On the economic stability front, headline inflation declined as the low base effect from energy prices gradually abated while core inflation was stable. Labor market remained vulnerable. The current account posted a smaller deficit compared to the previous month due to a lower deficit in the net services, income and transfers while trade balance improved in line with exports’ performance.

 

 

Details of the economic conditions are as follows:

 

Private consumption indicators, after seasonal adjustment, increased slightly from the previous month as the government gradually relaxed containment measures since the mid of May 2021. Nevertheless, overall private consumption indicators remained weak as household income and consumer confidence were affected by the COVID-19 outbreak.

The value of merchandise exports, after seasonal adjustment, continued to increase from the previous month. The recovery of trading partners’ demand and the upward trend of the global electronics cycle supported exports’ performance in several categories particularly agro-manufacturing, electrical appliances, and electronics exports. In addition, exports of steel accelerated as firms shifted to export market during weak domestic demand.

Private investment indicators, after seasonal adjustment, maintained its level close to the previous month. Investment in the machinery and equipment increased slightly in line with merchandise exports while investment in the construction continued to decline due to weak domestic demand as well as the containment measures in construction sites.     

Manufacturing production declined slightly from the previous month as production in automotive, petroleum, and construction materials dropped in line with the weak domestic demand. Moreover, the global shortages of shipping container and semiconductor continued to affect production, especially in the food processing, electrical appliances, and automotive sectors.

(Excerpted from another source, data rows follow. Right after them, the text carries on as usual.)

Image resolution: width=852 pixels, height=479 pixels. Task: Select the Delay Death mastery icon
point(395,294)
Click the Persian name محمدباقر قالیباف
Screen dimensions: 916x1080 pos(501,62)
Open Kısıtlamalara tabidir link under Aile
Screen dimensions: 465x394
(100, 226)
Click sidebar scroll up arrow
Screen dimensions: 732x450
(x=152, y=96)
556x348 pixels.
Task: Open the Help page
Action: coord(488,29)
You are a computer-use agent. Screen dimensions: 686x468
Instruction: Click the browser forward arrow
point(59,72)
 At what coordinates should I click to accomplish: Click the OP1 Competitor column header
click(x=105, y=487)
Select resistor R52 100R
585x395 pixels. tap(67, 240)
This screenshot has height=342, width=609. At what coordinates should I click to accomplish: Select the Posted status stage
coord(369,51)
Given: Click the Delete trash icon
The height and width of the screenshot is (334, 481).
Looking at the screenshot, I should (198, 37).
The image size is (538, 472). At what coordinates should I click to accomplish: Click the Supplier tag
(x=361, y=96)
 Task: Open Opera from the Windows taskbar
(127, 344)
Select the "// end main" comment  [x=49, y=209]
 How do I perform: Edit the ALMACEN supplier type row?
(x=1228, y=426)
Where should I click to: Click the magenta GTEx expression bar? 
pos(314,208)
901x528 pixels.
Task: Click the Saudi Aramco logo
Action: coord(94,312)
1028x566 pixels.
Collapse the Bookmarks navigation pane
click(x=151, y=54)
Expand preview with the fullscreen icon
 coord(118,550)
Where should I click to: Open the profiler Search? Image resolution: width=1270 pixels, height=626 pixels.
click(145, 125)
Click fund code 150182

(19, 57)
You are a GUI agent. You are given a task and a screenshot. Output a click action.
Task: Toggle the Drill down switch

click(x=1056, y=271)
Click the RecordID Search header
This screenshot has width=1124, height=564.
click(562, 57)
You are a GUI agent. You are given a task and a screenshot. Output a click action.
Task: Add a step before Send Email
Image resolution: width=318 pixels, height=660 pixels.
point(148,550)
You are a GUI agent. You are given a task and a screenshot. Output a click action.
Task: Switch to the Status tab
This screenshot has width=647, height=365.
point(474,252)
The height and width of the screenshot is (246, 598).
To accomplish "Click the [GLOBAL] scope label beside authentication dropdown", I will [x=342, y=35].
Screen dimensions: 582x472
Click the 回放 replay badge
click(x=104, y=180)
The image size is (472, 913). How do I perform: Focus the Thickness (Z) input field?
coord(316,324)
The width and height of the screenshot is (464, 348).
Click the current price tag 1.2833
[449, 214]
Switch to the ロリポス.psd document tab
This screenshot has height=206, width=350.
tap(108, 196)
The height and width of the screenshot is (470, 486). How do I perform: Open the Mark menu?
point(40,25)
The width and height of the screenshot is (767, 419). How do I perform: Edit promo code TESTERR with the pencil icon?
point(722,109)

The value of merchandise imports, after seasonal adjustment, decreased from the previous month, particularly in fuel and consumer product categories, which was in line with the weak domestic demand. Nevertheless, imports of raw materials and intermediate goods continued to increase on the back of exports’ recovery.    

Public spending, excluding transfers, expanded compared to the same period last year from both current and capital expenditures, reflecting the role in supporting the economy. Current expenditure expanded mainly from compensation of employees while capital expenditure grew mainly as a result of the disbursement from the transportation projects.

The number of foreign tourist arrivals stayed low as international travel restrictions remained.

On the stability front, headline inflation declined as the low base effect from energy prices gradually abated while core inflation was stable. Labor market remained vulnerable. The current account posted a smaller deficit compared to the previous month due to a lower deficit in the net services, income and transfers while trade balance improved in line with exports’ performance. On exchange rates, the baht depreciated slightly relative to most trading partner currencies, partly due to the prolonged COVID-19 outbreak in Thailand.

The Thai economy in the second quarter of 2021 was affected by the third wave of the COVID-19 outbreak. Private consumption indicators declined from the previous quarter despite government measures which partially support household purchasing power. Meanwhile, the tourism sector remained weak. Merchandise exports, however, continued to improve which subsequently supported manufacturing production and private investment.Public spending, excluding transfers, expanded from the same period last year, reflecting the role of the government in supporting the economy. On the stability front, headline inflation rate turned positive mainly from inflation in energy category. This was due to both the increase in domestic retail oil prices in line with the global oil prices and the low base of energy prices last year. Labor market became more fragile. The current account registered a higher deficit than the previous quarter as the net services, income and transfers exhibited a larger deficit.